Reproduce every entry below word for word, but leave the pictures out.

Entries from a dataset

..............................

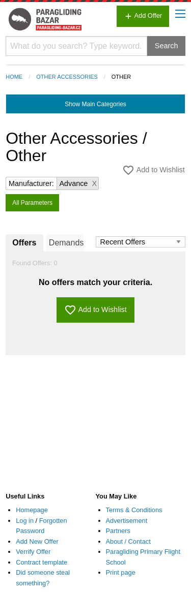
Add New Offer (37, 541)
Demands (66, 242)
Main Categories (95, 104)
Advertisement (127, 520)
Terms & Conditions (134, 510)
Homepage (32, 510)
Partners (118, 531)
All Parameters (32, 202)
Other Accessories (66, 77)
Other (121, 77)
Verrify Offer (33, 551)
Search (166, 46)
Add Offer (143, 16)
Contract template (41, 562)
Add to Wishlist (153, 170)
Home (14, 77)
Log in (25, 520)
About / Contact (128, 541)
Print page (120, 572)
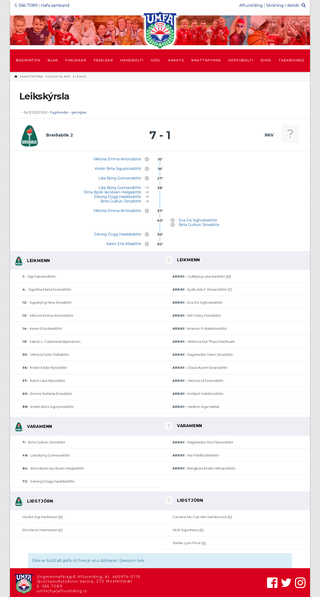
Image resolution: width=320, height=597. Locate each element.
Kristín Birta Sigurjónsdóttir (118, 168)
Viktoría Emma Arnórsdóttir (117, 159)
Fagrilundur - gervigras (68, 112)
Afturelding (251, 5)
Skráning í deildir (283, 5)
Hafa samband (55, 5)
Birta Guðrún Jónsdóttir (120, 201)
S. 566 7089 (49, 586)
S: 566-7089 (26, 5)
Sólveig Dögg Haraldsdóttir (117, 196)
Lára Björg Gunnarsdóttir (119, 178)
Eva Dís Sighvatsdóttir (198, 220)
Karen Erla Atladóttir (123, 244)
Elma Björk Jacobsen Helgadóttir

..............................

RESPONSE TO THIS EXERCISE
Add New Offer (37, 541)
Demands (66, 242)
Main Categories (95, 104)
Advertisement (127, 520)
Terms & Conditions (134, 510)
Homepage (32, 510)
Partners (118, 531)
All Parameters (32, 202)
Other Accessories (66, 77)
Other (121, 77)
Verrify Offer (33, 551)
Search (166, 46)
Add Offer (143, 16)
Contract template (41, 562)
Add to Wishlist (153, 170)
Home (14, 77)
Log in (25, 520)
About / Contact (128, 541)
Print page (120, 572)
Image resolution: width=320, height=597. Locate each element.
Kristín Birta Sigurjónsdóttir (118, 168)
Viktoría Emma Arnórsdóttir (117, 159)
Fagrilundur - gervigras (68, 112)
Afturelding (251, 5)
Skráning í deildir (283, 5)
Hafa samband (55, 5)
Birta Guðrún Jónsdóttir (120, 201)
S. 566 7089 (49, 586)
S: 566-7089 (26, 5)
Sólveig Dögg Haraldsdóttir (117, 196)
Lára Björg Gunnarsdóttir (119, 178)
Eva Dís Sighvatsdóttir (198, 220)
Karen Erla Atladóttir (123, 244)
Elma Björk Jacobsen Helgadóttir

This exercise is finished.